Using stop-losses is a key tool for controlling financial losses that traders use as part of a wider risk management strategy. They are essential for preserving capital, controlling emotional trading, and adapting to volatility Stop-loss orders should be used as part of a wider disciplined approach to trading. The necessity of stop-losses as part of a trading strategy means that most professional traders use them. In this article, Traders Union will be looking at if successful traders use stop losses, the different types of stop losses, and why stop losses are important for successful trading.

  • Should I use stop-loss in trading?

    Yes. As a trader, you should aways implement the best risk management tools, including stop-loss orders, to preserve capital, control emotional trading and adapt to market conditions.

  • Do professional traders make losses?

    Yes, it’s almost impossible to completely avoid losses. However, professional traders often use a range of tools to minimize losses and insure themselves against losses.

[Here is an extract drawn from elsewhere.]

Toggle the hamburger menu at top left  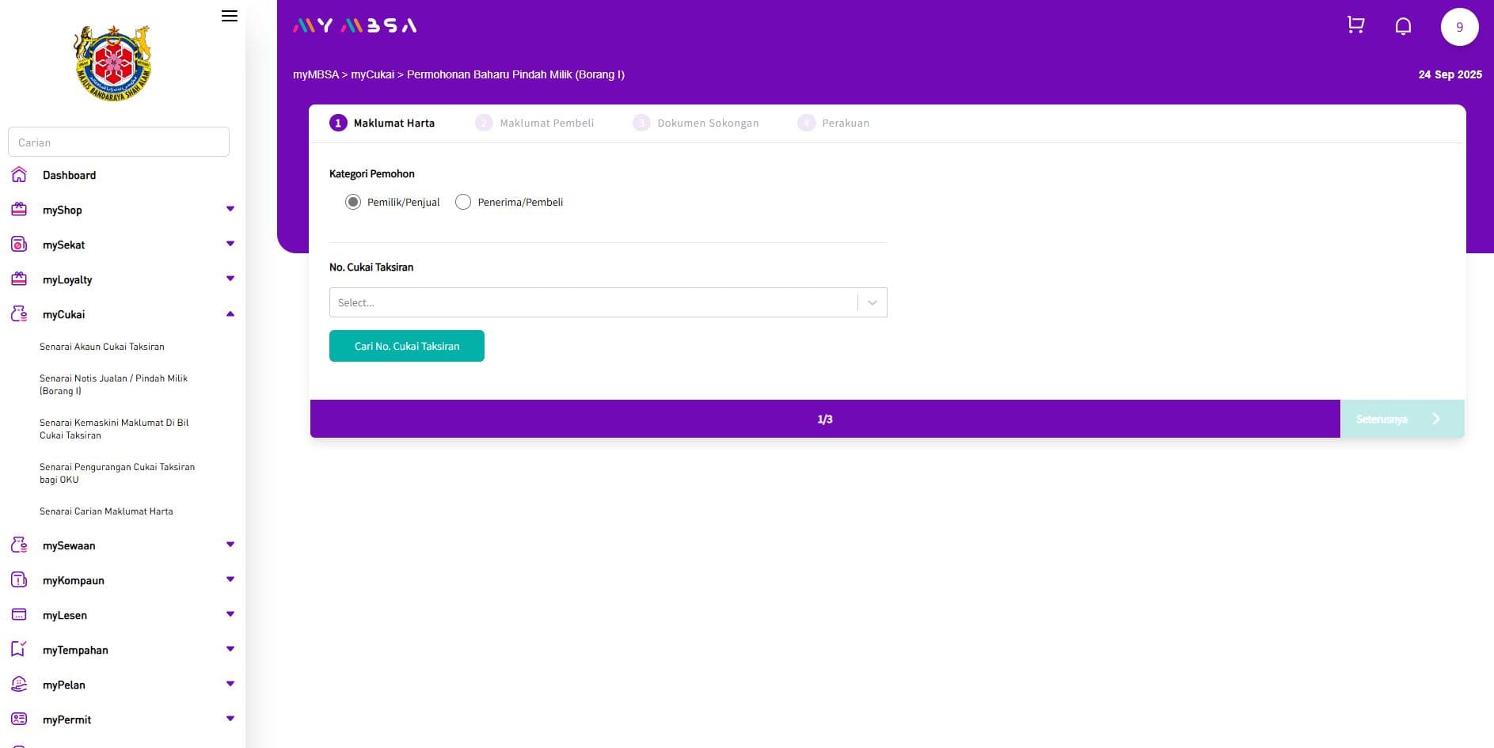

  • What’s a good stop-loss percentage?

    This is largely dependent on your own risk tolerance and risk-reward ratio. However, a general rule of thumb is to set your stop-loss no more than 2-5% below your entry price.

  • What are the types of stop-loss orders?

    There are many, including limit stop-loss, trailing stop-loss, market stop-loss, and partial stop-loss. You can read about which is the best type of stop-loss order here.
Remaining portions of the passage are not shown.